◆ EXERCISE GOAL ◆
Match on the string "даўні" in the entries below and return every matching line.

= = = =

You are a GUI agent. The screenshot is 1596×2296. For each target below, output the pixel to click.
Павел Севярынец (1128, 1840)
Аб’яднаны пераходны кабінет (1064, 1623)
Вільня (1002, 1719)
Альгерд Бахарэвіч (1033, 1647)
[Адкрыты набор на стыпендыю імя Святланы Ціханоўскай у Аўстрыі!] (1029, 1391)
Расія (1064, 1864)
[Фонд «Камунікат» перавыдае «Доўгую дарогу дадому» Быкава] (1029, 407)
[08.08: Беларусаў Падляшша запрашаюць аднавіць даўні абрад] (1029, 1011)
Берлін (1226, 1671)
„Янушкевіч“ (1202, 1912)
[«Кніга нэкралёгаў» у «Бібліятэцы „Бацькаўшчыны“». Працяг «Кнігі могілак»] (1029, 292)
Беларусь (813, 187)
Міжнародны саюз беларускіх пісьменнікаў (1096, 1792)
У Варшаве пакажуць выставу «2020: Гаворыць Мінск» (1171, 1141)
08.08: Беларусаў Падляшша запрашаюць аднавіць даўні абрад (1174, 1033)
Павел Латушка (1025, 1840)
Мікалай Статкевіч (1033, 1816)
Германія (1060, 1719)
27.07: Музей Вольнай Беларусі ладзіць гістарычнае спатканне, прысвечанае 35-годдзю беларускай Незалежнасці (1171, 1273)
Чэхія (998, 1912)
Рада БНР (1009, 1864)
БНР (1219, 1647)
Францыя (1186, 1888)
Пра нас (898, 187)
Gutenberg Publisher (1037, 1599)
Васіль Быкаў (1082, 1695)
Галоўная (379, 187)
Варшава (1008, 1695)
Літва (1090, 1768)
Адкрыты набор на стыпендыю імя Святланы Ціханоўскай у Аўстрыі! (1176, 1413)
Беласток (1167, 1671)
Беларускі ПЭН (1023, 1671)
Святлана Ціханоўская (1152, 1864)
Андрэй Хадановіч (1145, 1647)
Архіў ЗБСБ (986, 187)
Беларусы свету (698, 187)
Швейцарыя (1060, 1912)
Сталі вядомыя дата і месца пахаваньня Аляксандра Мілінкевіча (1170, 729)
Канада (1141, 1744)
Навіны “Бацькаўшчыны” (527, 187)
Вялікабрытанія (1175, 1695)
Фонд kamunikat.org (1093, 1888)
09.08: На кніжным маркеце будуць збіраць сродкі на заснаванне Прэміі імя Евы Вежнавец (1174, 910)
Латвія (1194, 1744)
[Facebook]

= = = =

◆ EXPECTED ANSWER ◆
[08.08: Беларусаў Падляшша запрашаюць аднавіць даўні абрад] (1029, 1011)
08.08: Беларусаў Падляшша запрашаюць аднавіць даўні абрад (1174, 1033)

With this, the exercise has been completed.